Following an Aug. 31 meeting in Rome, Italy’s Ministry of Economic Development and the Sardinian regional government said that they would instead examine a path forward for the economically-troubled site that could include a joint mining-CO2 storage arrangement. The government will “review the project to update it and make it compatible with the latest technologies and economically sustainable,” according to a rough translation of a government statement. However, the document was short on specifics, and the extent of the government’s commitment to the project was unclear. Requests for more information from the Ministry were not returned.

Giuseppe Girardi, vice president of Sotacarbo, a coal research organization co-owned by the Sardinian government and ENEA, the Italian National Agency for New Technologies, Energy and Sustainable Economic Development that conducted feasibility work on the project, confirmed in an e-mail that the group is “working on a revised Sulcis project.” Fabrizio Pisanu, head of R&D at Carbosulcis, another partner on the project, told GHG Monitor that activities have “partially restarted.”

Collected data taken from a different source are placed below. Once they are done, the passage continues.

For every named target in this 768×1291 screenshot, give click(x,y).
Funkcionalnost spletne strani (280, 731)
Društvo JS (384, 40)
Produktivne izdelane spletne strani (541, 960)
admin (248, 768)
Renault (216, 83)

Project Not Far Along, Sources Say

Despite what appears to be some momentum to move Promecas forward, the project is not far along, several European sources said, and the possibility of moving ahead on some sort of demonstration work is at least several years away. The Zero Emissions Platform’s CCS project database lists Promecas as “active,” saying that Phase I pre-feasibility work has already been completed, but adds that the project is “expected to take some time to start commercially.”

Work on Promecas began in earnest several years ago after a federal law passed in 2009 mandated the construction of a 300 to 450 MW power generation plant that uses coal mined from Carbosulcis and incorporates a CCS demonstration component. Early studies proposed the idea of a post-combustion capture unit and CO2 storage via enhanced coal bed methane operations within the mine, as well as in nearby deep saline aquifers. However, Pisanu said that Carbosulcis’ management changed in 2009 and that company priorities shifted as a result. “Despite that, there have been other collaborations with Italian research organizations which have helped improve the study,” he said, adding that a consortium behind the project is looking to scale down the project somewhat and determine a suitable financing mechanism. “The project has been moving really slowly over the last three years for several reasons,” he said. “But I hope that there will be an increase in project [activities] due to the latest circumstances.”

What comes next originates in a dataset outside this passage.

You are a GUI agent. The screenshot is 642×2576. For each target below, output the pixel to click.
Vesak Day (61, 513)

Sources at multiple organizations that track CCS projects in the European Union said that while their groups have been aware of the project for several years, it has never been considered a serious contender for moving forward to a demonstration phase. “They do not appear to be going anywhere fast,” one source said. Slowing down matters further, Promecas’ developers did not apply for European-level CCS demonstration funding under European Commission’s New Entrants Reserve contest, leaving the issue of financing a major issue of contention.

Even if Promecas does move forward, it, like many energy—and particularly CCS—ventures in Europe, will likely face an uphill battle due the high capital investments required, rocky public acceptance and the poor financial situation in Italy and Europe. Italy in particular has moved away from coal in recent years, even though state funding is available for CCS. The country’s other large-scale CCS demonstration project, Enel and Aker Clean Carbon’s $3.6 billion post-combustion retrofit Porto Tolle, was put on hold after an Italian court overturned government approval for the project in spring 2011.